Dear mixOmics users,
We have been quiet for a while, but we have some good news! A CRAN update, a manuscript in bioRxiv, a 3-year postdoc position open to be part of the mixOmics core team, and three workshops planned for the French autumn!
The 6.1.3 update is now on the CRAN, we fixed a few bugs (see list below), and we also have a new plotIndiv argument ‘background‘ to visualise the prediction area for a PLS-DA and sPLS-DA model (max 2 components). This is a powerful plot to visualise the effect of the different prediction methods. Why does a prediction method matters for the performance of the discriminant analysis models? See elements of information below.
All you need is the background.predict function, and overlay the results with plotIndiv. For example:
data(liver.toxicity) X = liver.toxicity$gene Y = as.factor(liver.toxicity$treatment[, 4]) plsda.liver = plsda(X, Y, ncomp = 2) # calculating background for the two first components, and the mahalanobis distance background = background.predict(plsda.liver, comp.predicted = 2, dist = "mahalanobis.dist") plotIndiv(plsda.liver, background = background, legend = TRUE)
We also added the new functions get.confusion_matrix and get.BER to calculate a confusion matrix based on class prediction of test samples and their real class, and calculate their Balanced Error Rate, see ?get.BER. Example of outputs (for a DIABLO analysis on the breast cancer TCGA multi omics study):
We have submitted a new version of our mixOmics manuscript to bioRxiv!
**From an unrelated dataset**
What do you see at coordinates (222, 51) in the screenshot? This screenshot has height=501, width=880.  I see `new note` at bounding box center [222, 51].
The manuscript is available at this link and has been a top tweeted story in #bioinformatics. The manuscript mostly summarises the latest mixOmics frameworks for Discriminant Analysis (sPLS-DA, DIABLO and MINT) with extensive R and Sweave codes here, give it a go! The supplemental thoroughly details these methods. It almost sounds like an end of a first mixOmics era as Florian, our very talented and dedicated core developer, debugger and developer of MINT has moved on for another postdoctoral position at the University of Queensland, and Kim-Anh is starting her new group as a Senior Lecturer position at the University of Melbourne (UoM), at the Centre for Systems Genomics. Do not fear, this means there will be a new round of developments, notably in the microbiome and metagenomics field, as we are opening a new 3-year senior postdoctoral position in Computational Biostatistics at UoM (with opportunity to teach at the School of Mathematics and Statistics). More details at this link.
Three workshops are coming up, between Sept – Nov 2017 in France. The first edition of MAW’17 is the advanced mixOmics workshop to introduce our new frameworks (published and in development: DIABLO, MINT, SNPOmics, timeOmics, mixMC and extension of integration) to our advanced users. The workshop is free, but you will need to cover your own travel and accommodation costs. Toulouse, 23-24 Oct 2017. Send us an email and we can send you the details. The two other workshops will be our normal beginner mixOmics workshops, in September (Lille) and in early November (Toulouse). More details on our website soon.
Other enhancements and bug fixes:
1 – perf.sgccda (for DIABLO) now implements a constraint model (see details in ?perf)
2 – legend = TRUE option in circosPlot and plotDiablo
– tune.splsda had a bug when assessing the ‘choice.ncomp’ based on ones-sided t-test of the error rate when the error rate was constant.
– sparse PCA deflation algorithm fixed
– added add mixOmics:: for pls functions to avoid clash with other packages
Why does a prediction distance matter? (full story in our manuscript)
The supervised multivariate methods in mixOmics can be applied on an external test set to predict the outcome of new samples with the predict function (predict), or to assess the performance of the statistical model (perf). The predict function calculates prediction scores for each new sample, or predicted coordinates, which are equivalent to the latent component scores in the training set.
Prediction distances. Our supervised models work with dummy indicator matrices Y to indicate the class membership of each sample, and result in a prediction score for each outcome category k, k = 1, . . . , K. Therefore, the scores across all classes K need to be combined to obtain the final prediction of a given test sample using a prediction distance. We propose distances such as ‘maximum distance’, ‘Mahalanobis distance’ and ‘Centroids distance’, as detailed our supplemental information and in ?predict. Those distance can give different predictions, which will be assessed in the performance of the model.